The legislation is a follow-up to a bill passed by the House in December written by Rep. Norma Torres, a California Democrat who is a member of the House Select Committee on Intelligence. Torres noted that $1.3 trillion in cargo passes through U.S. ports each year; yet, a committee hearing last October found that the ports were vulnerable to cyber threats as more and more cargo is transferred from ships to trucks and railroads through automation, without as much direct human involvement and oversight.
Even worse, committee members said the October hearing revealed that the intelligence community was doing a poor job of communicating and disseminating information among its various agencies.
“There appears to currently be little coordination between port landlords and tenants in addressing cyber threats, and federal agencies have only recently started to consider the impact that a cyber attack could pose to our maritime infrastructure,” Torres said.
Even before Tuesday’s vote, the authorization act had demonstrated strong bipartisan support, after easily passing the intelligence panel on April 29. Intelligence Committee Chairman Devin Nunes, a California Republican, co-sponsored the bill and said it “ensures that Congress has the means to conduct vigorous oversight over the intelligence community’s activities.”
The act would compel a top Homeland Security official to report to the Director of National Intelligence as well as the House and Senate intelligence committees on cyber threats and vulnerabilities, as well as any recent attacks or attempts and how various ports are defending against them.
Besides port cyber-security, the act also increases congressional oversight over the federal Privacy and Civil Liberties Oversight Board by restricting its use of funds to those specifically authorized by Congress in a particular year and requiring regular reports to congressional committees.

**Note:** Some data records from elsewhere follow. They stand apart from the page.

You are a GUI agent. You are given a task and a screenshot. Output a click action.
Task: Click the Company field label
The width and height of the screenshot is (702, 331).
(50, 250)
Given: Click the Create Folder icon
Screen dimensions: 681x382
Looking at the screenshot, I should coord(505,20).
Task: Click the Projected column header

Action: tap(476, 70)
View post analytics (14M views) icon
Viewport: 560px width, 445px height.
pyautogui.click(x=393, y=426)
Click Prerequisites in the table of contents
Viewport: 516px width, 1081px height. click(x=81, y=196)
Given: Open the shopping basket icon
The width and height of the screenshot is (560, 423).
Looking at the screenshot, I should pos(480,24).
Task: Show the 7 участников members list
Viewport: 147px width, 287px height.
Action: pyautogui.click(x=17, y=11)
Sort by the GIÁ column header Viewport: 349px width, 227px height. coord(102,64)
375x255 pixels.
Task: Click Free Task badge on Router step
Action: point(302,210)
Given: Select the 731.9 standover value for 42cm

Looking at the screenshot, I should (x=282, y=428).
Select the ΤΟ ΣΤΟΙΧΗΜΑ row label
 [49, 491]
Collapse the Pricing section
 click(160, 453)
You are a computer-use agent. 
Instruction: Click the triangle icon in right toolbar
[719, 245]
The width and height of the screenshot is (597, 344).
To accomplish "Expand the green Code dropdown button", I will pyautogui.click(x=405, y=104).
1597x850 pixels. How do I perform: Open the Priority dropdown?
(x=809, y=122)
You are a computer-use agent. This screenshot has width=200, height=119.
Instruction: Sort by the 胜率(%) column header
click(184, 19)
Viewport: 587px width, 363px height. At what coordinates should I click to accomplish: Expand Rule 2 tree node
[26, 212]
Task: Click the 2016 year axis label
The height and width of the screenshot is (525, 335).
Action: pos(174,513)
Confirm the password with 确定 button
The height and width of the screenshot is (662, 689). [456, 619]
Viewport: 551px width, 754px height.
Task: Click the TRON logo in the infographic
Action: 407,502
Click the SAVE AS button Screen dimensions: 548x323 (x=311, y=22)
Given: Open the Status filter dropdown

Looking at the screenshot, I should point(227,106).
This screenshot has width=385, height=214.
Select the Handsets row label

The board was recommended by the 9/11 Commission Report in 2004 and was established by Congress that same year; it is an independent agency within the executive branch tasked with advising the president and other senior officials on matters of privacy.
Other policy revisions in the bill would declassify terrorist activities of detainees at the U.S. military base at Guantanamo Bay, Cuba, that were committed before their capture. Another policy change would require the office of Director of National Intelligence to publish online “a list of all logos, symbols, insignia, and other markings commonly associated with, or adopted by” organizations that have been determined by the State Department to be foreign terrorist groups.
A companion bill to the intelligence act has not yet been unveiled in the Senate, but the upper chamber is considering the National Defense Authorization Act this week and is expected to soon take up Appropriations bills.
Reporting by J. Taylor Rushing, AMI Newswire.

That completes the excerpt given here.